3. "Where conscience implores physicians to deviate from standard practices, including abortion, sterilization, and provision of contraceptives, they must provide potential patients with accurate and prior notice of their personal moral commitments. In the process of providing prior notice, physicians should not use their professional authority to argue or advocate these positions.

  • This is not an unreasonable recommendation in situations of individual practitioners in an elective healthcare setting. It becomes problematic and probably unworkable in situations of cross coverage and in emergency settings.

4. "Physicians and other health care professionals have the duty to refer patients in a timely manner to other providers if they do not feel that they can in conscience provide the standard reproductive services that their patients request."

  • This recommendation totally ignores the issue of moral complicity. Some physicians may be willing to follow this, but others believe their involvement in the referral process involves moral wrongdoing --- without their involvement, the morally troublesome procedure would not have happened. {Orr RD.The role of moral complicity in issues of conscience. American Journal of Bioethics, November 2007, in press]

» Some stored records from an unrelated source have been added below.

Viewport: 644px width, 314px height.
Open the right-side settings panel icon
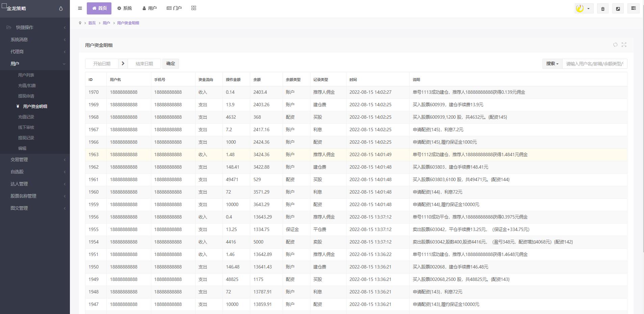[x=633, y=8]
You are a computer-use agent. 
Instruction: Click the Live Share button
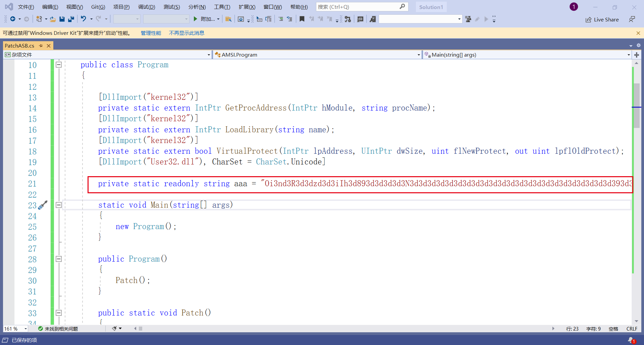click(602, 19)
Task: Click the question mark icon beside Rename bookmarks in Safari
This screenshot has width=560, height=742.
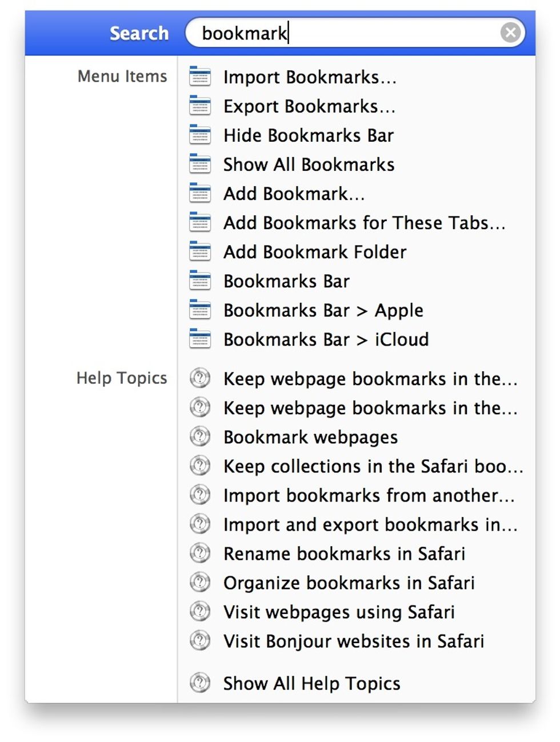Action: (199, 553)
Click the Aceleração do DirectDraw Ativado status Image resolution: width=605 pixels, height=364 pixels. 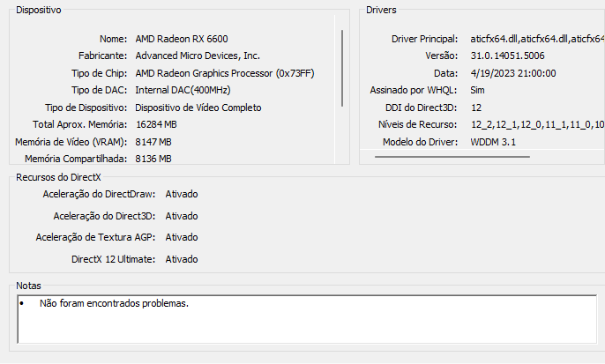pyautogui.click(x=182, y=194)

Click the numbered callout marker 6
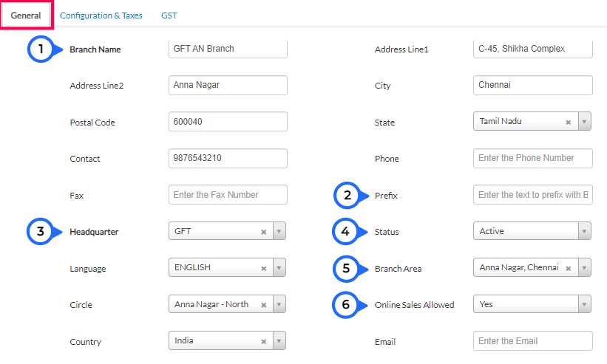(346, 304)
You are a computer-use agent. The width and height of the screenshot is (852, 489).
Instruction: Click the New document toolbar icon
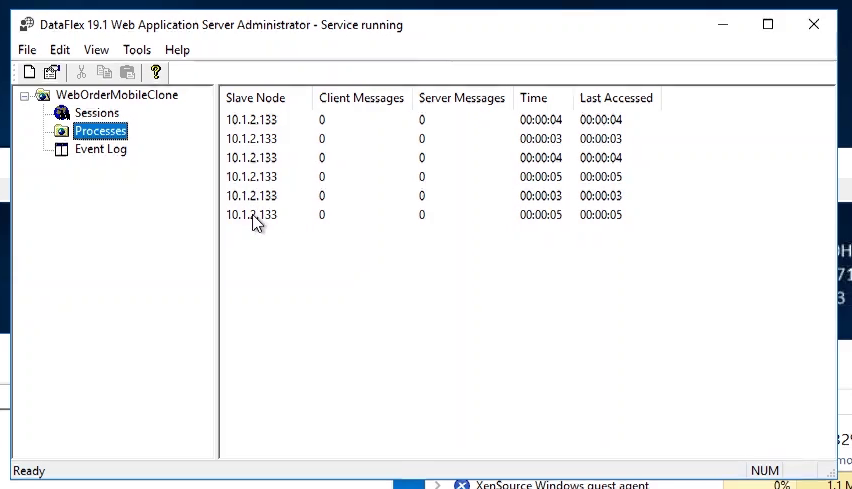click(x=29, y=72)
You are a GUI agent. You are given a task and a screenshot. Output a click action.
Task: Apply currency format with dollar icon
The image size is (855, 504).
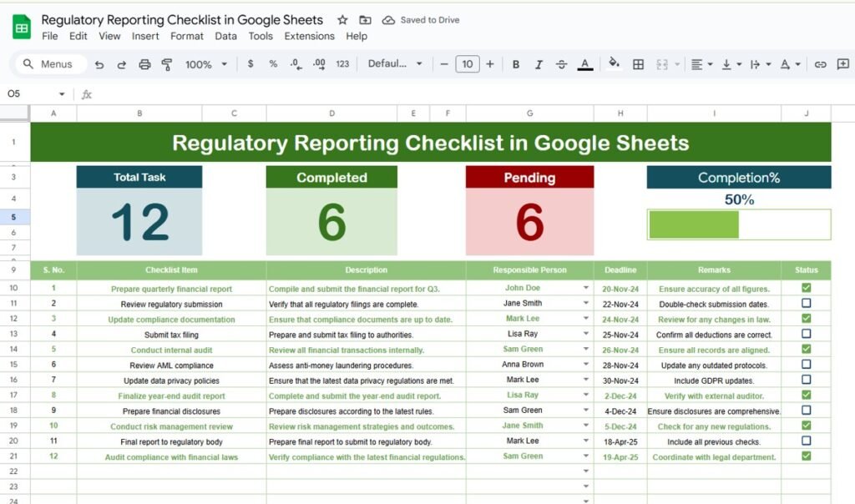250,63
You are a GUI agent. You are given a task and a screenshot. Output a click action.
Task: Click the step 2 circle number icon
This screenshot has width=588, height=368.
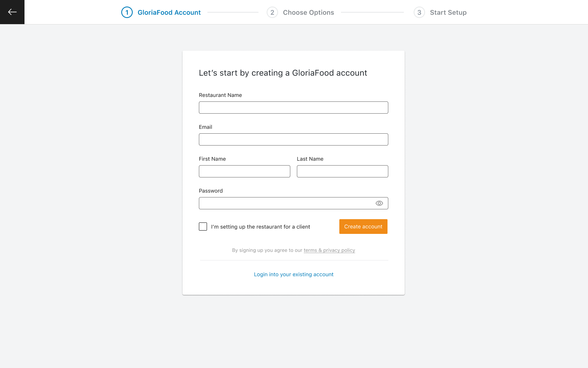[x=272, y=12]
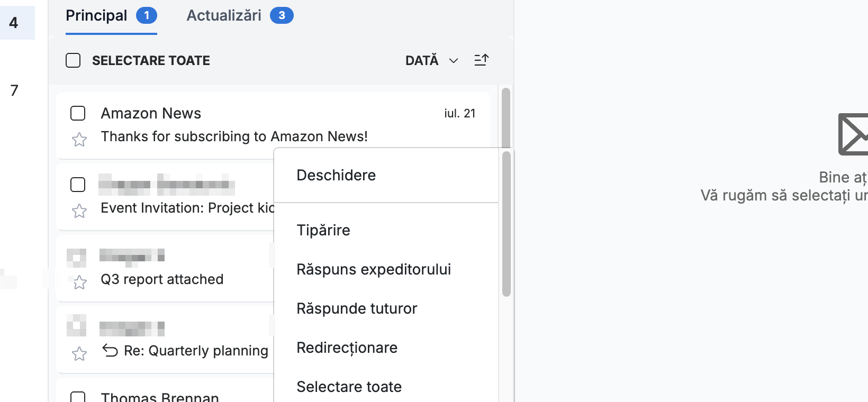Check the Amazon News email checkbox
This screenshot has width=868, height=402.
78,113
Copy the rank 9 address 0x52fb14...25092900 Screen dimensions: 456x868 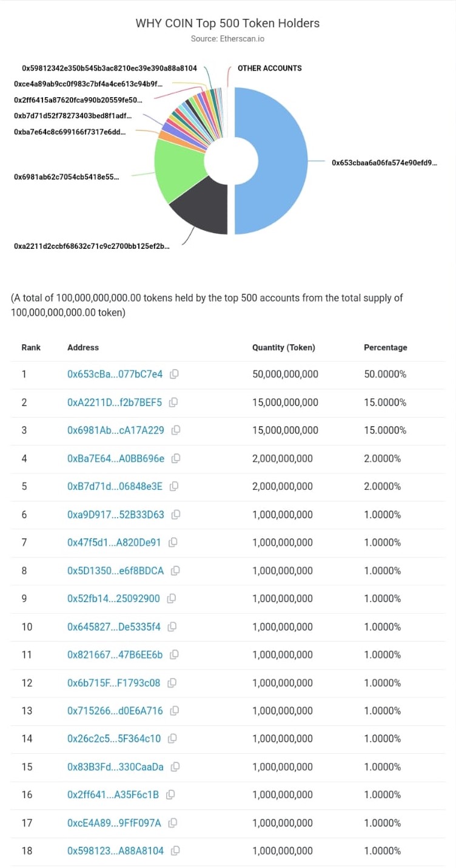click(172, 598)
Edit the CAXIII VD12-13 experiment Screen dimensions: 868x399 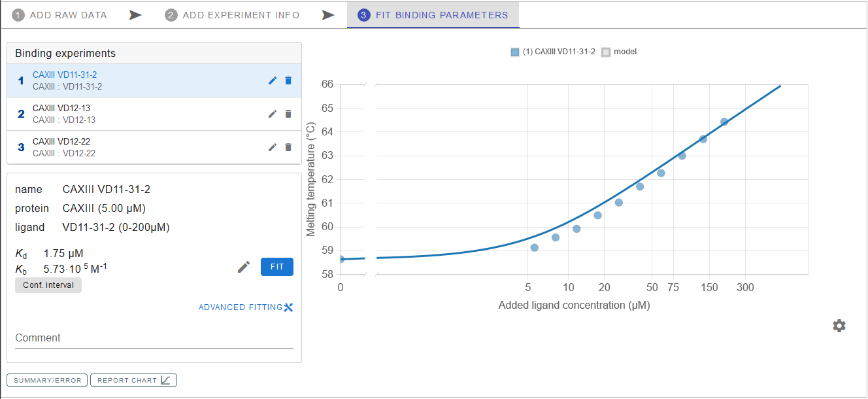pos(273,114)
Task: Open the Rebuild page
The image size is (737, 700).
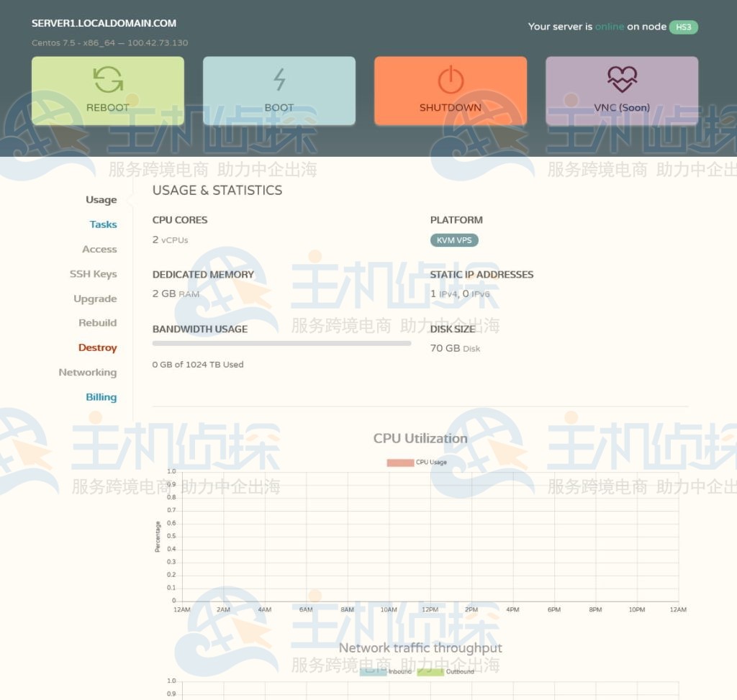Action: click(97, 323)
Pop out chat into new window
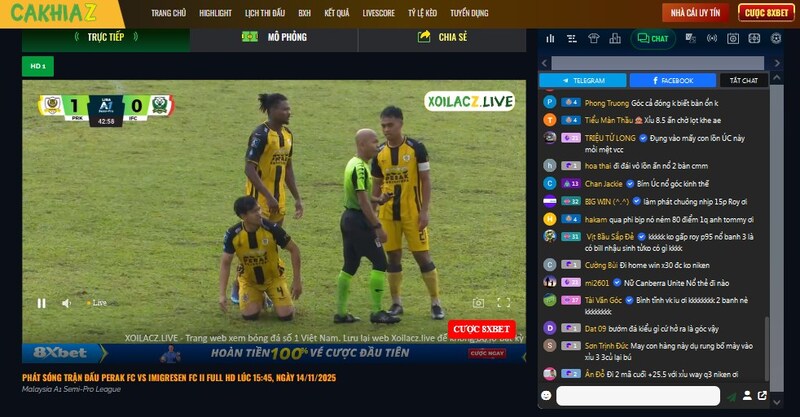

5. "In an emergency in which referral is not possible or might negatively affect a patient's physical or mental health, providers have an obligation to provide medically indicated and requested care regardless of the provider's personal moral objections."

  • This recommendation is valid, though such emergency circumstances in reproductive health care would be very rare indeed. An example would be when a surgeon with moral qualms against ending the life of a living fetus is caring for a woman with a life-threatening ruptured ectopic pregnancy, and he finds at surgery that the fetus is still alive. He is obligated to save the woman's life, even if it means violating his moral understanding of the sanctity of fetal life.

6. "In resource-poor areas, access to safe and legal reproductive services should be maintained. Conscientious refusals that undermine access should raise significant caution. Providers with moral or religious objections should either practice in proximity to individuals who do not share their views or ensure that referral processes are in place so that patients have access to the service that the physician does not wish to provide. Rights to withdraw from caring for an individual should not be a pretext for interfering with patients; rights to health care services."

  • This is a claim with no foundation. Patients in "resource-poor areas" may well be without access to a neurologist, vascular surgeon, dermatologist, or perhaps even a general surgeon. There is no professional requirement that all health care services must be available to everyone at all times. Certainly a physician in such an area must be willing to provide all emergency services in which he or she is adequately trained. However, there is no such obligation for elective procedures, even if he or she is capable.

7. "Lawmakers should advance policies that balance protection of providers' consciences with the critical goal of ensuring timely, effective, evidence-based, and safe access to all women seeking reproductive services."

  • The comments to Recommendation #6 apply equally here. There is equally no societal obligation to ensure convenient access to all elective health care services for everyone.

Healthcare professionals and patients must be made aware that such opinions, if accepted by the profession as a whole, will have a devastating effect on the practice of medicine. Mandating such an approach would have the effect of making healthcare professionals mere technicians, stripping from them the ability to apply moral reasoning to their practices.